8 August 2017
Camden ambulance station, Friday: three crews were at base all enjoying a rare occurrence - being sent back for break!
It’s not often that emergency crews with the London Ambulance Service experience such luxuries as a break. Usually the call volume and demand is high enough to go from patient to patient.
However, despite the reduction in demand, our break was interrupted in the final 15 minutes to attend a critical assistance back-up, Red 1, confirmed cardiac arrest in a public place. I’d never been to an arrest in view of the public; just the thought of it makes me a little uneasy.
We were the third resource on scene, following a FRU (Fast Response Unit) and ambulance which both had students on. The patient was still in a non-shockable rhythm and I assisted with airway management and chest compressions. Upon administering drugs, we achieved a return of spontaneous circulation (ROSC). At this exact moment an Advanced Paramedic Practitioner (APP) walked in and took over leadership of the arrest.
The patient then lost cardiac output and went into Ventricular Fibrillation (VF), a shockable rhythm. After one shock with the defibrillator we reinstated ROSC. Despite regaining a pulse, the patient kept alternating rhythms between supraventricular tachycardia (SVT) and Ventricular Tachycardia (VT). In the event of pulseless VT, you can deliver an electric shock. Or in this instance, the VT was pulsed and the APP went to cardiovert the patient in order to shock it back into a sustainable heart rhythm. Just as the APP went to cardiovert, the rhythm changed again back to SVT. The decision was made to transport the patient in this presentation, and ten days later they are still alive in intensive care.

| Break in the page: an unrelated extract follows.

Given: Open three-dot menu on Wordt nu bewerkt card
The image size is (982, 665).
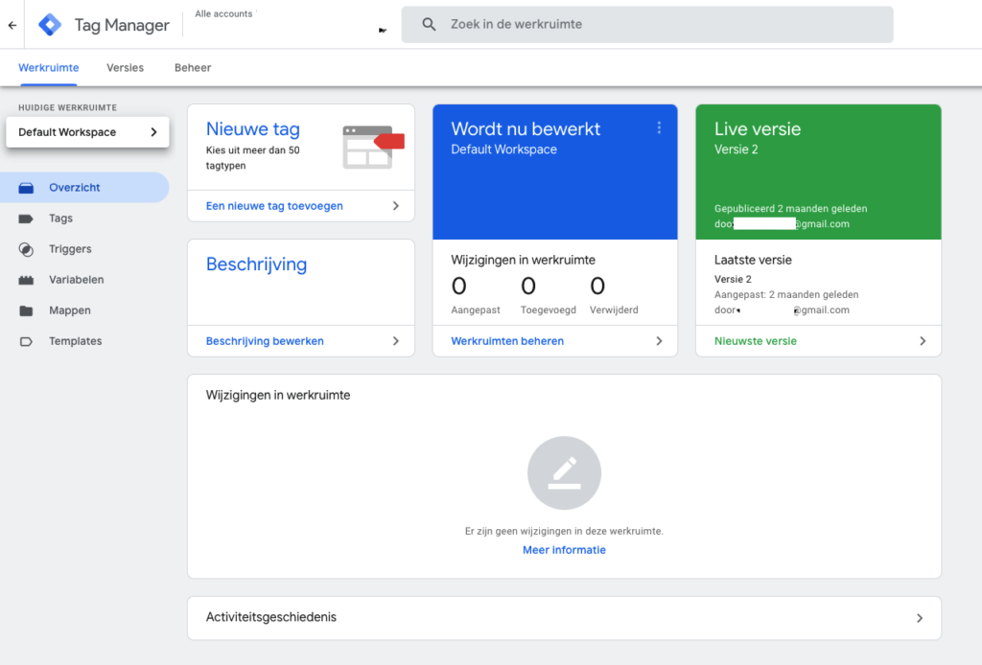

Bright and early Sunday morning, we had just booked on to start the shift and while still checking the equipment, we were sent down a Red 2 for breathing difficulties. We speedily completed our checks and went to drive out of station when the notification came down: 'Event cancellation, higher priority event'. Then it came down to our MDT: 'Ninety-year-old male, unresponsive, not breathing, CPR in progress'. Astonishingly, all three resources that were dispatched (two FRUs and an ambulance) all arrived on scene at exactly the same time. I was first to walk through the door and quickly confirmed cardiac arrest and established 360-degree access. With six pairs of hands turning up at the same time (including myself and another student), it was safe for me to take a step back at the foot of the patient and start to lead the entire arrest. Assigning tasks to each individual, we had IV access and an advanced airway in place in just minutes.
After a short time conducting Advanced Life Support, we were getting no response from the non-shockable rhythm he was in. I discussed over the phone with the APP desk in EOC (Emergency Operations Centre) about the predicted outcome, and an APP was dispatched to see if there was anything else we could do. We found that the patient had a no-treatment order in place for hospital, and respected both his and the family's wishes letting him pass away in the comfort of his own home, surrounded by loved ones. It was a sad outcome, but the family were extremely grateful to us and thanked us for trying. The grandson even went to shake my hand as I left. This was a personal moment I don’t think he’ll ever forget.